@Salamafet said in [PySide6] QSystemTrayIcon bug when using Class:
I don't understand why, but it works.
Well the reason is that when Python detects nothing is refencing any Python object it destroys it --- that's the object collection the language gices you unlike plain C++.
The mystery is that one would have thought that self.setContextMenu(menu) would itself increment the reference count on menu and its action added to that. I don't know why it does not. I don't know whether menu = QtWidgets.QMenu(self) inside Tray() would have improved the situation. You might like to add that anyway, and then maybe see if the other 2 changes are no longer required.

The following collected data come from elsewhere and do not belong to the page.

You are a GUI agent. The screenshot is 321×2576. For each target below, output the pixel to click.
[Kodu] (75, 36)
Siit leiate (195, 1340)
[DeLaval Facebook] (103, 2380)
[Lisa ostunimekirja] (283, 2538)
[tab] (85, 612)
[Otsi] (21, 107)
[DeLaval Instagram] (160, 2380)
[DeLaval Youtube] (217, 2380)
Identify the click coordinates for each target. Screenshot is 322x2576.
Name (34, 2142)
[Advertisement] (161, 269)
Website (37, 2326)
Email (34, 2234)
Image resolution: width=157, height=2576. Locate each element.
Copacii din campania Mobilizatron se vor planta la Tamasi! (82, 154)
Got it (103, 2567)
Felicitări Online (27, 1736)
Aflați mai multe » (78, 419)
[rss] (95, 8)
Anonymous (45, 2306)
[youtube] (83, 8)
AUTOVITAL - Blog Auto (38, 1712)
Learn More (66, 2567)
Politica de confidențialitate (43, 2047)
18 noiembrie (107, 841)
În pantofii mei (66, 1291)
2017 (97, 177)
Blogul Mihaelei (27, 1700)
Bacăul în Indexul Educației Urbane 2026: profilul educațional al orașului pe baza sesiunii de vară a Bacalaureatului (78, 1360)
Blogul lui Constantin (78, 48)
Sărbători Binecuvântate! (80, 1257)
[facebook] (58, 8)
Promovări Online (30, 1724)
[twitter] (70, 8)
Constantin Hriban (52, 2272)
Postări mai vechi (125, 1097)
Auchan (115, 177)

Ah, see (the C++ explanation for) [void]QSystemTrayIcon::setContextMenu(QMenu *menu) (or PySide6 PySide6.QtWidgets.QSystemTrayIcon.setContextMenu(menu)):
Note: The system tray icon does not take ownership of the menu. You must ensure that it is deleted at the appropriate time by, for example, creating the menu with a suitable parent object.

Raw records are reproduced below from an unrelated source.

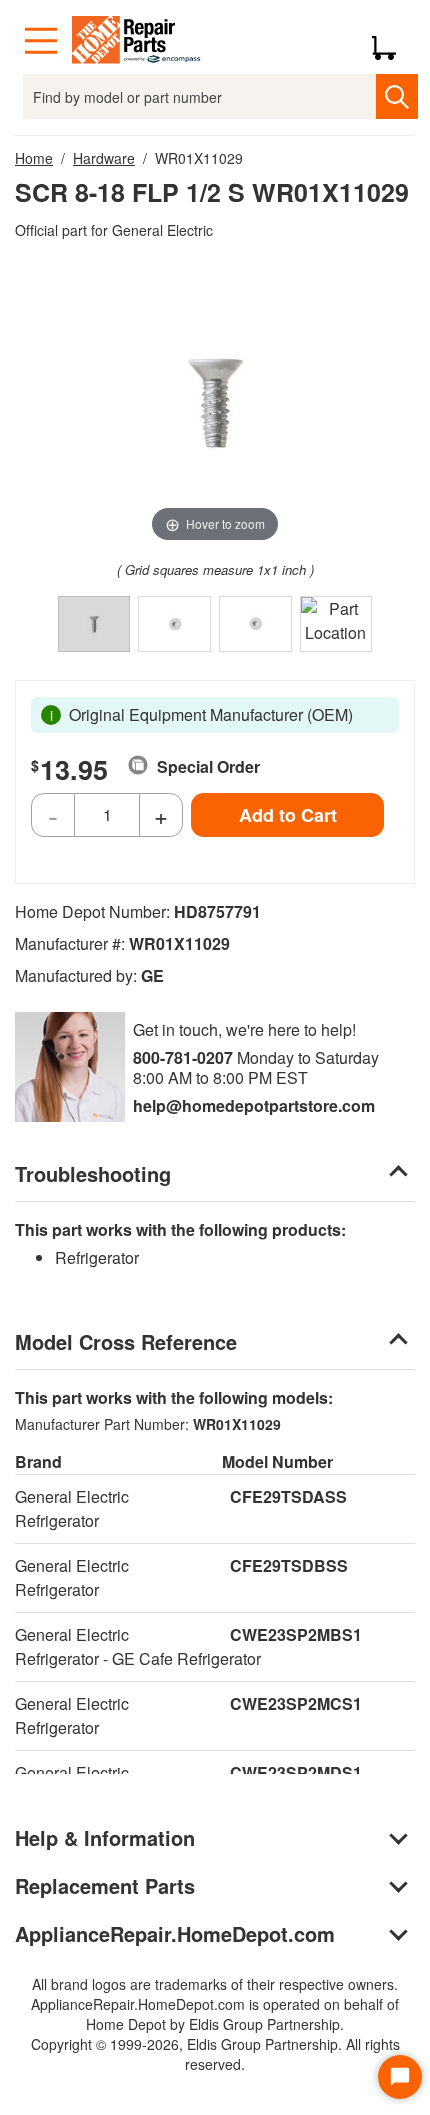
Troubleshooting (93, 1173)
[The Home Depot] (137, 41)
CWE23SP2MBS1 (296, 1634)
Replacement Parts (105, 1885)
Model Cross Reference (126, 1341)
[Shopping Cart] (391, 41)
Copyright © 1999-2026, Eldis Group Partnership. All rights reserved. (215, 2054)
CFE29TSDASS (288, 1496)
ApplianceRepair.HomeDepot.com (175, 1933)
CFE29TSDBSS (289, 1565)
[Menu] (41, 41)
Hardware (104, 158)
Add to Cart (288, 815)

This explains everything. Whenever it says "something does not take ownership of this QObject" that will mean the Python code will not increment a reference count. setContextMenu() leaves you in charge of the menu, which e.g. you might be using elsewhere. Consequently any QObjects documented like that will require (typically) a Python self._variable = TheObject() to keep it "alive" for the duration of the class instance, not just a local variable. Or, by the looks of it even better, pass self to the top-level object's constructor (your QMenu()) so it is fully owned by the instance.